Wind is not the future: Nobel laureate

LONDON, ENGLAND - While the Obama administration has expressed increasing hopes that wind power will play a key role in America's future energy system, one of the world's leading scientists is ruling out the technology.

Jack Steinberger, the 1968 Nobel Prize winner in physics and director of CERN's particle-physics laboratory, spoke at a conference of Nobel laureates at the 350-year-old Royal Society in London.

His conclusion: "Wind is not the future," according to the London Times.

Steinberger says Europe should cancel its big wind plans and that solar energy is the future.

Historical resources in the energy-hungry world are being depleted, he said, predicting that fossil fuels, coal, and oil will be gone in 60 years. But the solution, he asserted, is not wind power.

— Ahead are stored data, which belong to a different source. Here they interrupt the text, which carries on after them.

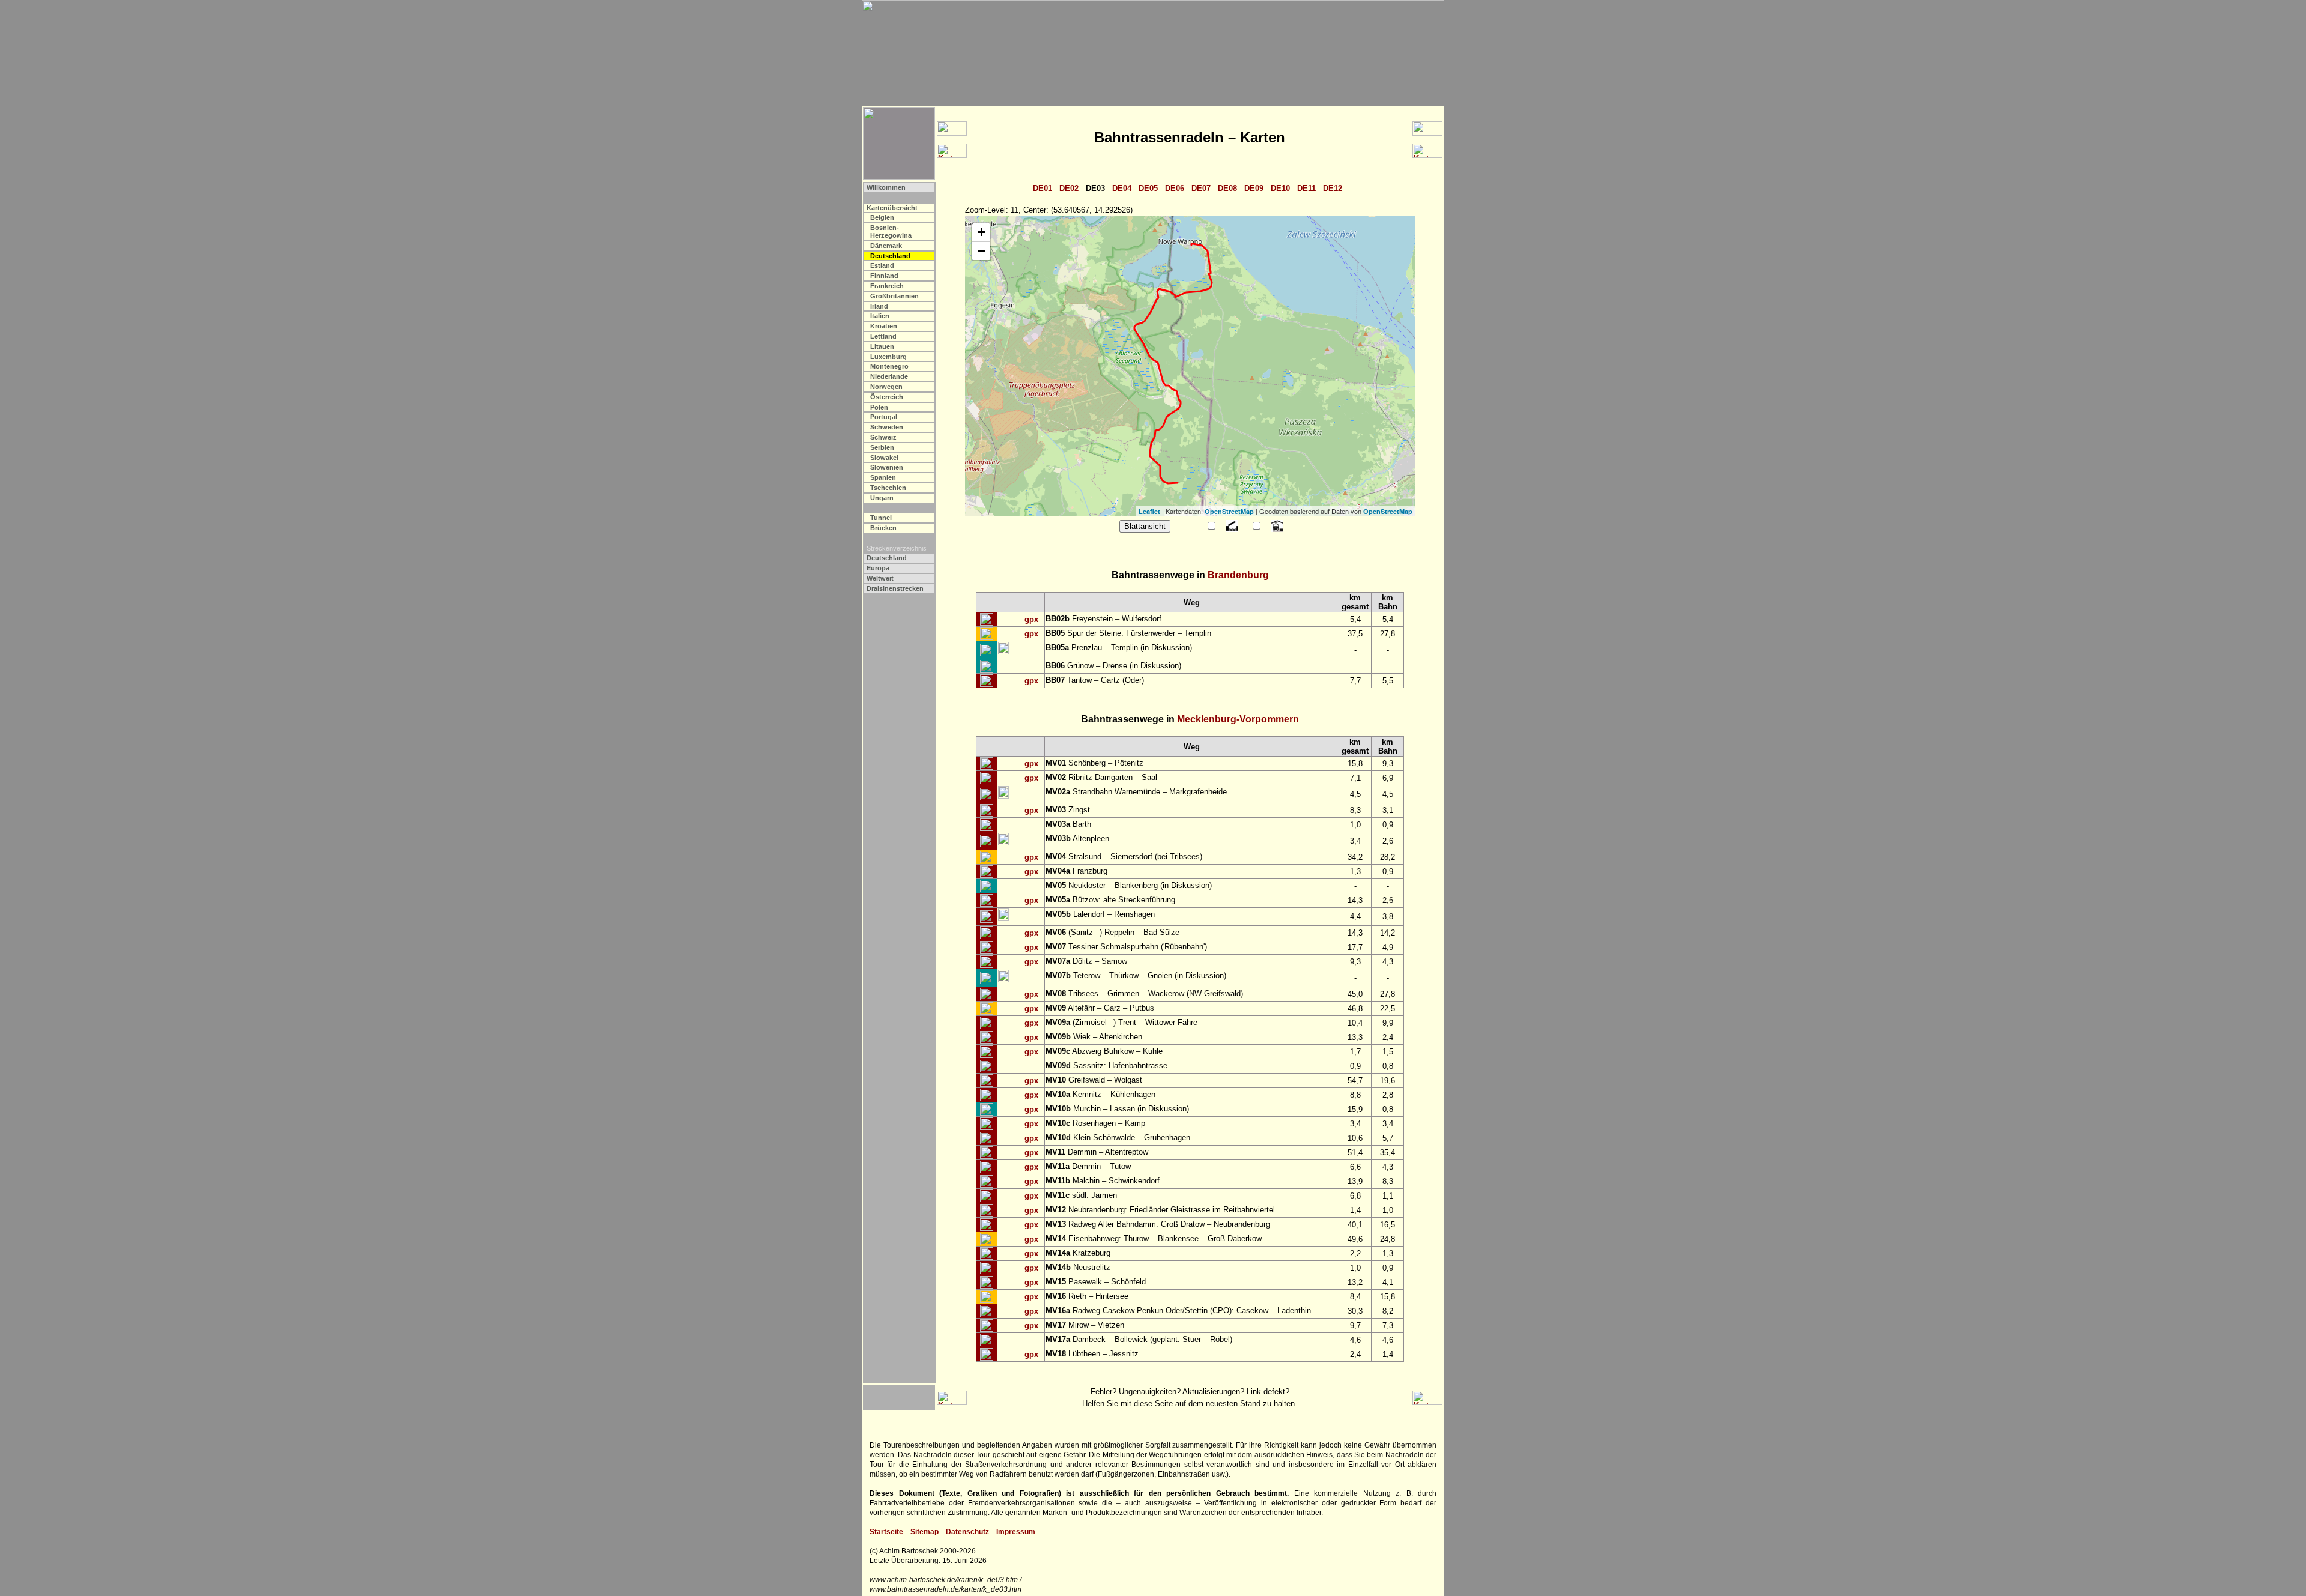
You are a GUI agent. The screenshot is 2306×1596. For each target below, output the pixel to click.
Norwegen (886, 386)
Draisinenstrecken (895, 588)
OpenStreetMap (1229, 511)
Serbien (882, 447)
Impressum (1015, 1532)
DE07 (1201, 188)
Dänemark (886, 245)
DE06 (1174, 188)
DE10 (1280, 188)
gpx (1031, 619)
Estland (882, 265)
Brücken (883, 527)
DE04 (1121, 188)
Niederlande (889, 376)
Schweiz (883, 437)
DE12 (1332, 188)
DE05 (1148, 188)
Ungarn (882, 497)
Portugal (883, 416)
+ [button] (981, 232)
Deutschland (887, 557)
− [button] (981, 250)
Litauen (882, 346)
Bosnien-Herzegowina (891, 231)
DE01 (1042, 188)
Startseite (886, 1532)
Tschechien (888, 487)
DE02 (1069, 188)
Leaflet (1149, 511)
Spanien (883, 477)
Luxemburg (888, 356)
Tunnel (881, 517)
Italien (879, 315)
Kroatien (883, 326)
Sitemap (924, 1532)
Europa (878, 568)
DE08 (1227, 188)
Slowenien (886, 467)
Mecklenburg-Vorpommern (1238, 719)
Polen (879, 407)
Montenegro (889, 366)
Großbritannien (894, 296)
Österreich (886, 397)
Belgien (882, 217)
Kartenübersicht (892, 207)
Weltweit (880, 578)
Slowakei (884, 457)
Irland (879, 306)
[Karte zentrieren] (986, 619)
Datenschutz (967, 1532)
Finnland (884, 275)
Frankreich (887, 285)
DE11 (1306, 188)
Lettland (883, 336)
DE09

The reason? Wind power still requires backup power when the wind isn't blowing, and that decreases its contribution to emissions reductions.

On the other hand, solar thermal power — where collectors concentrate sunlight using mirrors and lenses to produce electric power and heat — is already economical and can handle the storage problem, he said. The heat produced can be stored, enabling solar thermal plants to produce electricity during hours without sunlight.

Steinberger now wants funding for a big pilot project.

The idea is to link solar thermal power from Northern Africa to Europe via high-voltage undersea cables. The proposed 3- to 3.5-gigawatt power plant would cost an estimated $32 billion to build. Steinberger believes that 80 percent of Europe's energy needs could be met by solar thermal power plants in the Sahara by 2050.

In the U.S., which has the world's largest installed base of wind power, the Obama administration has pinned high hopes on wind, with Secretary of the Interior Ken Salazar recently expressing hope that wind power could replace coal.

Meanwhile, the 1976 Nobel Prize winner in physics, professor Burton Richter of Stanford University, agreed that solar energy is a promising new technology, but speaking at the Royal society conference, did not want to rule out wind as a future energy source.